BEGIN Given information

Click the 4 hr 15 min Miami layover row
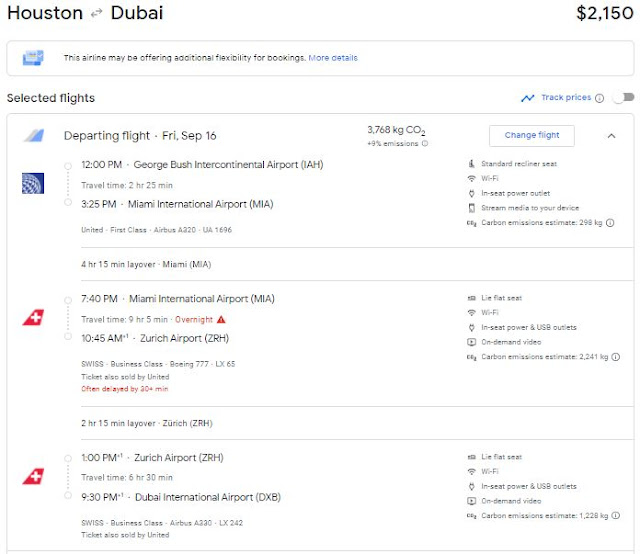The width and height of the screenshot is (640, 554). pos(148,265)

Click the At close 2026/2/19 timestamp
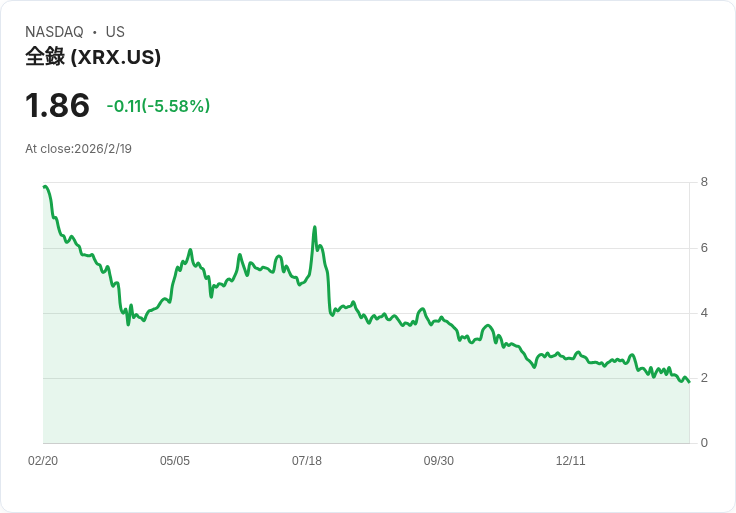pyautogui.click(x=78, y=149)
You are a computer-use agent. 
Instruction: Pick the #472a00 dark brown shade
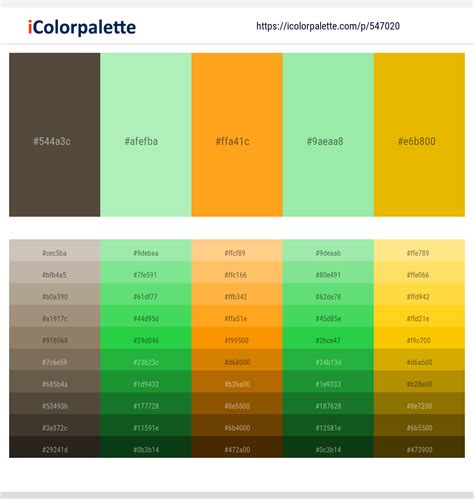coord(237,447)
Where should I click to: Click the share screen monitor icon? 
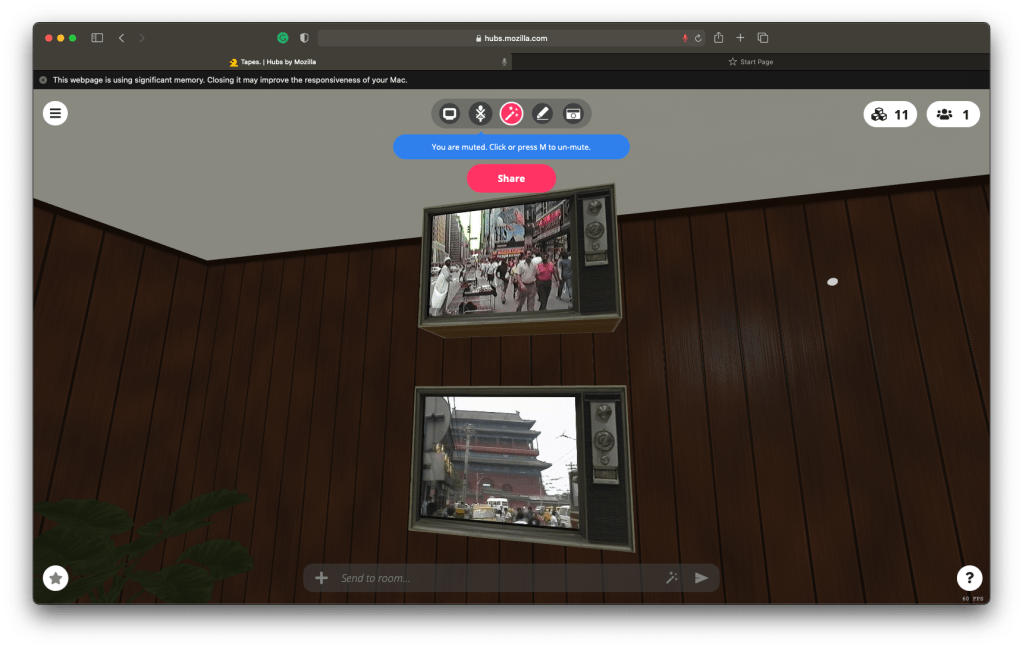tap(450, 114)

END Given information

# Work task:
Your task is to print exactly the lines from the one containing "You are a computer-use agent." through the final line of the records above, with no pictures and nothing more.

# Response for this exercise:
You are a computer-use agent. 
Instruction: Pick the #472a00 dark brown shade
coord(237,447)
Where should I click to: Click the share screen monitor icon? 
tap(450, 114)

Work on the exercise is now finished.